By The Financial District
Binance Served Crypto Traders In Iran Despite Sanctions
Binance, the world's largest cryptocurrency exchange, continued to process deals from Iranian clients despite US sanctions and a company restriction on doing business there, a Reuters investigation has found, Tom Wilson and Angus Berwick reported.
Photo Insert: Binance said in a March blog post that it "strictly follows international sanction rules" and had assembled a "global compliance task force, including world-renowned sanctions and law enforcement experts."
In 2018, the United States reimposed sanctions that had been suspended three years earlier as part of Iran's nuclear accord with major international powers. Binance warned Iranian merchants in November that it would no longer serve them and advised them to delete their accounts.
However, seven traders told Reuters that they avoided the prohibition.
The traders claimed they used their Binance accounts until September 2021, only losing access after the exchange intensified its anti-money laundering checks a month earlier.

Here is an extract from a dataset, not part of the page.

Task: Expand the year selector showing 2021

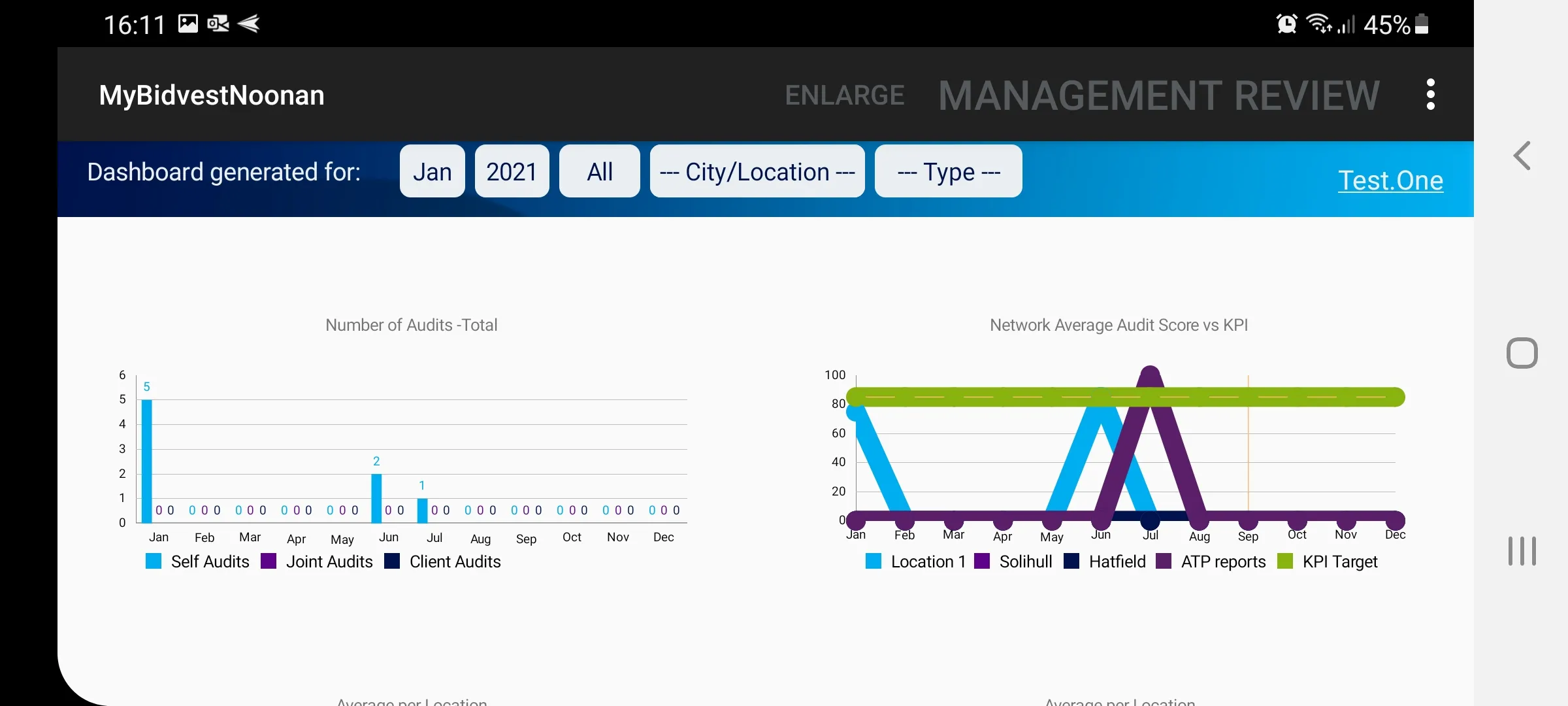Action: point(511,170)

Customers could previously trade by registering with only an email address.
"There were some alternatives, but none of them were as good as Binance," said Asal Alizade, a trader in Tehran who said she used the exchange for two years until September 2021. "It didn't need identity verification, so we all used it."
Eleven other Iranians, in addition to those interviewed by Reuters, stated on their LinkedIn pages that they, too, traded cryptocurrency at Binance following the 2018 ban. The popularity of the exchange in Iran was well known within the corporation.
According to ten messages to one another in 2019 and 2020 that are being disclosed for the first time, showed that senior staff were aware of, and joked about, the exchange's expanding ranks of Iranian users. "IRAN BOYS," one of them wrote in response to data indicating Binance's popularity on Instagram in that country.
Binance said in a March blog post that it "strictly follows international sanction rules" and had assembled a "global compliance task force, including world-renowned sanctions and law enforcement experts."
Binance said it used "banking grade tools" to prevent sanctioned people or entities from using its platform.
Binance also claims to have no single headquarters and that its parent company is situated in the Cayman Islands. It provides no information regarding the entity behind its primary Binance.com exchange, which does not accept consumers from the United States.
Instead, US consumers are sent to a secondary exchange named Binance.US, which is ultimately managed by Binance founder and CEO Changpeng Zhao, according to a 2020 regulatory filing.